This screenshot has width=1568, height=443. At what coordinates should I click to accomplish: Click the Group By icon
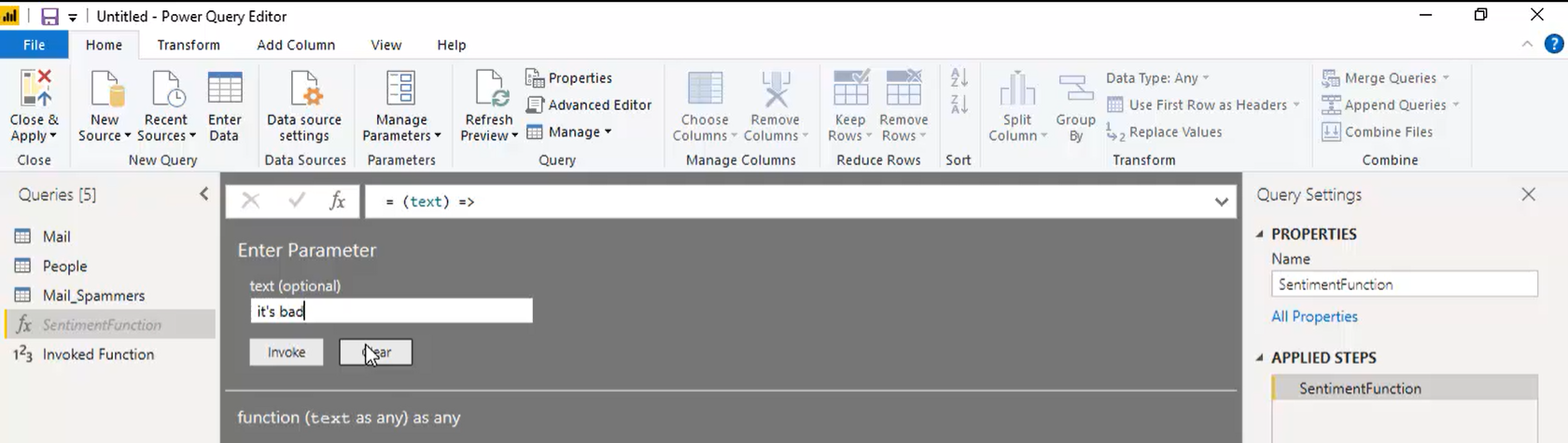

--

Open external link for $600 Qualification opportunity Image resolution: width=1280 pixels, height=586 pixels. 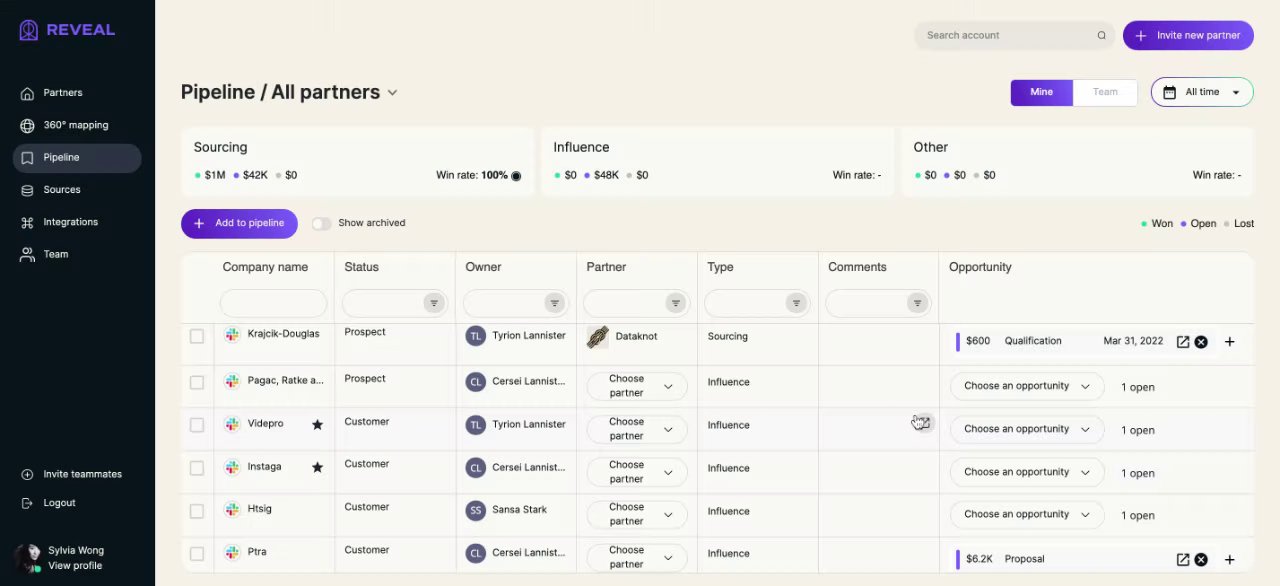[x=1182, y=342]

==

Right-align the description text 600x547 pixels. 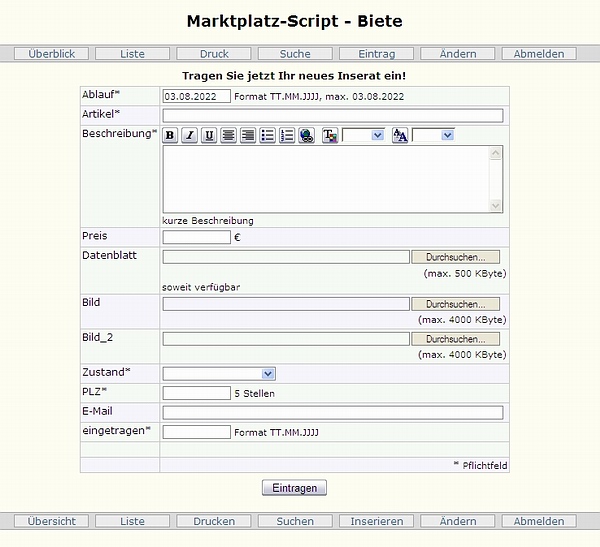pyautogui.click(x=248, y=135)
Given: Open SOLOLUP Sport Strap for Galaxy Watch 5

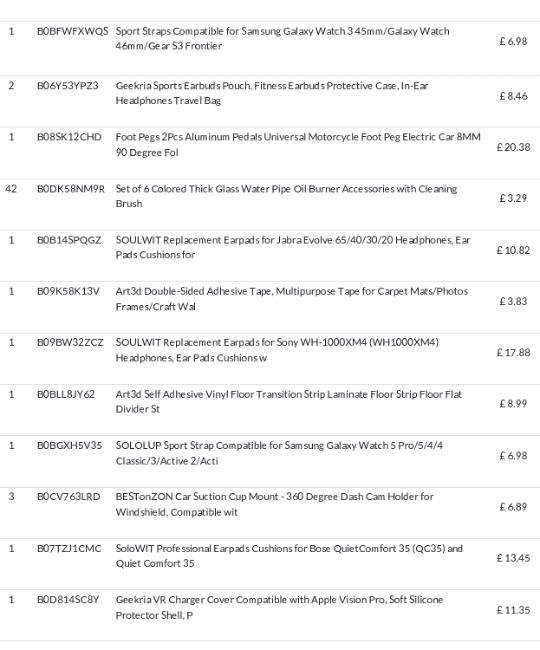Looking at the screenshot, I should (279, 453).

> **EXERCISE DESCRIPTION**: Rewrite the data starting with the line with "Given: Open SOLOLUP" and going on through the line with "Looking at the", putting "Leather Band" in place of "Sport Strap" and leaving everything else unchanged. Leave the pictures out of your answer.

> **SOLUTION FOR THIS PROBLEM**:
Given: Open SOLOLUP Leather Band for Galaxy Watch 5

Looking at the screenshot, I should (279, 453).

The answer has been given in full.